TNC stands for Total Nucleated Cells which are the white blood cells within a cord blood sample. Smart Cells count these cells as this is an important measurement of the success of the collection in terms of cell numbers. Within the TNC cell fraction, the Smart Cells team look at numbers of CD34 positive cells. This is a critical measurement as CD34 is a marker of stem cells.
Both TNC and CD34 levels in a cord blood sample are taken into account by clinical teams when deciding if there are sufficient stem cells for treatment.
All the reasons you banked for the first child are still valid for additional children.
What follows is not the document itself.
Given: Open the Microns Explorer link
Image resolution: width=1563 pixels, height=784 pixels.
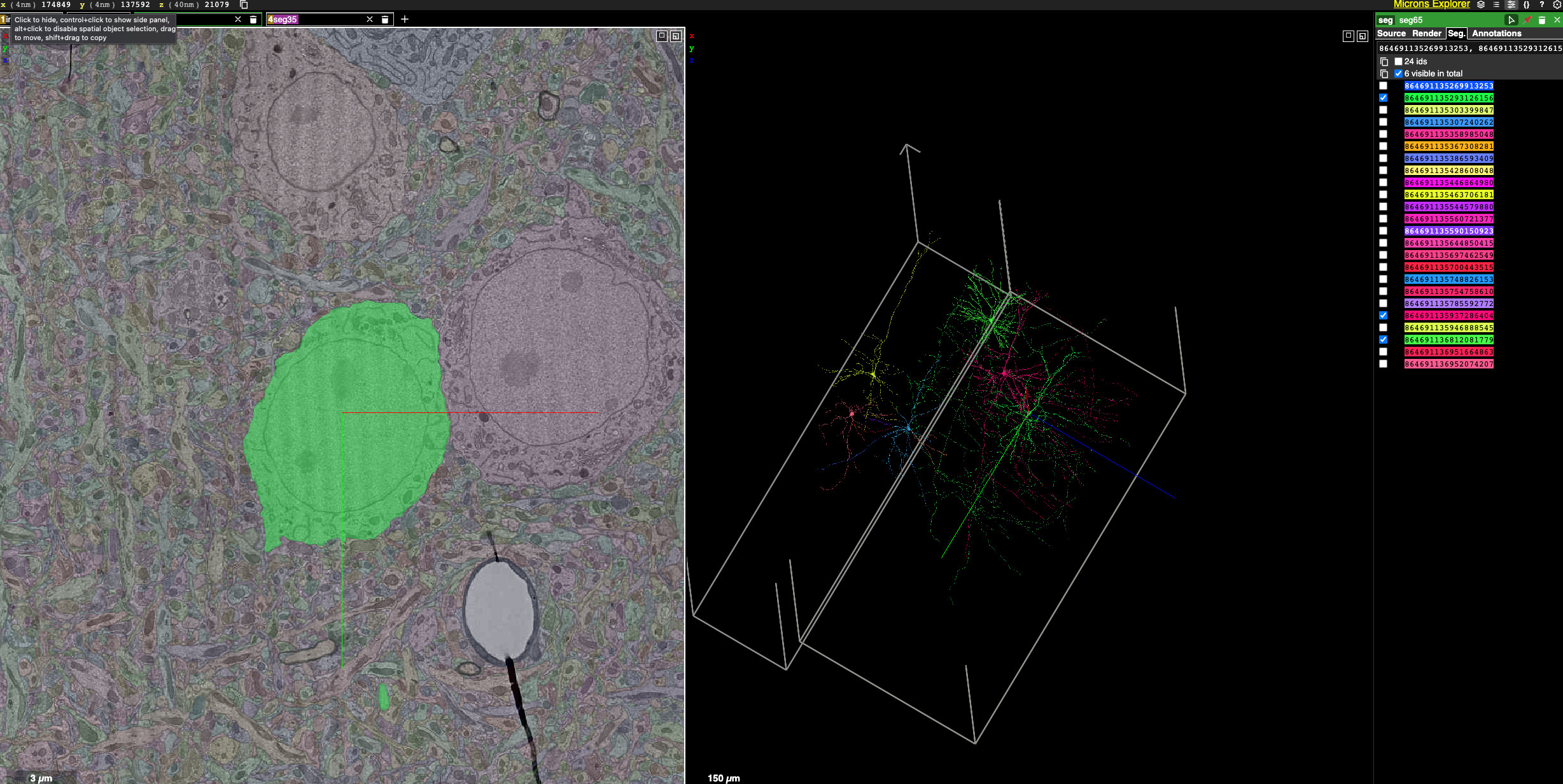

If you want your baby to have the option of using his/her own cells, then you need to bank them.
If you are banking to cover siblings, then the ability to use cord blood from one child for another depends on whether they have matching HLA types. Two full siblings have a 25 per cent chance of being a perfect match, a 50 per cent chance of being a half match, and a 25 per cent chance of not matching at all. For a cord blood transplant, donor and patient must match at least 4 out of 6 HLA types. The more siblings with banked cord blood, the more chance that they cover each other for possible transplants or other therapies for which sibling stem cells are accepted.
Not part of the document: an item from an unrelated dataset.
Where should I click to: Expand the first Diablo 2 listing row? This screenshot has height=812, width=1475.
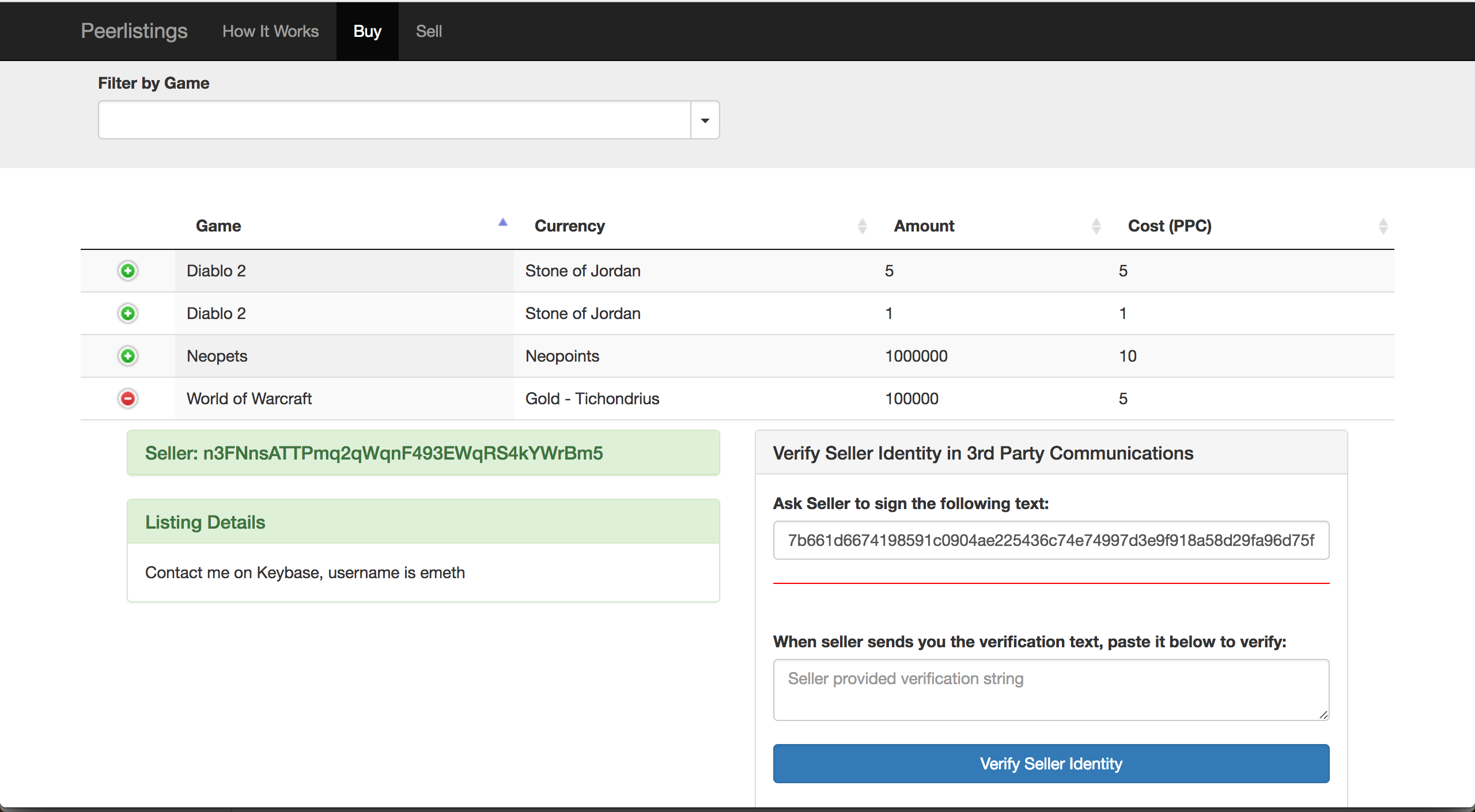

References: Odds of sibling match are based on haplotype inheritance: that the child will receive 3 HLA types as a group from each parent.
Source: Parent’s Guide to Cord Blood
Smart Cells offer a fully private storage option for the long-term storage of cord blood and tissue. This service is a paid service and the samples are solely stored for your own private use. If you wish to enquire more about cord blood and tissue donation then please visit the NHS Blood Bank or the Anthony Nolan Trust: http://www.nhsbt.nhs.uk/cord-blood-bank/ https://www.anthonynolan.org/8-ways-you-could-save-life/donate-your-umbilical-cord-blood
Stem cells may be used in mainstream transplantation to help treat blood and bone marrow cancers or diseases such as Thalassaemia or sickle cell disease. If the cells being used are autologouse (from the individual for their own use), they are able to restore the blood and immune systems following chemotherapy used to treat the disease. If the transplant is allogeneic (from one sibling to another), not only can the cells restore the blood and immune systems, but they may play a role in cancer destruction too.
Stem cells may also be used in regenerative medicine to help repair or replace damaged or diseased tissues or cells. These evolving regenerative applications are fairly recent and are typically being undertaken as part of research or clinical trials. View more information on the rest of the Smart Cells https://www.smartcells.com/stem-cells/why-store-stem-cells/
No additional costs will be incurred for the transportation of the sample at any time for therapeutic use.
If an HLA test is required, the cost of a low-resolution test is covered. If clinical teams require high-resolution testing, there may be an extra cost.